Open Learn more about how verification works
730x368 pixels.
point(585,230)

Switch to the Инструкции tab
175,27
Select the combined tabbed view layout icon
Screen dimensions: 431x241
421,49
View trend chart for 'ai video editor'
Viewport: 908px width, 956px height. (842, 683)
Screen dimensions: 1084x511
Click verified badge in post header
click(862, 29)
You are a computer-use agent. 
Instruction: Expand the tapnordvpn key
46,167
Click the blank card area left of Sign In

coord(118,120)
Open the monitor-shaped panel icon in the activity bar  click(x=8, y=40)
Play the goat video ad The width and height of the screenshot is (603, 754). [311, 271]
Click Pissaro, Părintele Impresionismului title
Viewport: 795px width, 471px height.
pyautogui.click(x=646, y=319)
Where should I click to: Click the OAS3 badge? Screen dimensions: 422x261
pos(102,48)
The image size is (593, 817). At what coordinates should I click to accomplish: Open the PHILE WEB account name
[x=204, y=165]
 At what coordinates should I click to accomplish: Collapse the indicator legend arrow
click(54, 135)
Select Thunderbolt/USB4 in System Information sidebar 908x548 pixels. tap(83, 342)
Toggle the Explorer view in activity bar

- _Required action_
Each line in the material above that mentions the word "activity" must be copied.

- _Result of this exercise_
Open the monitor-shaped panel icon in the activity bar  click(x=8, y=40)
Toggle the Explorer view in activity bar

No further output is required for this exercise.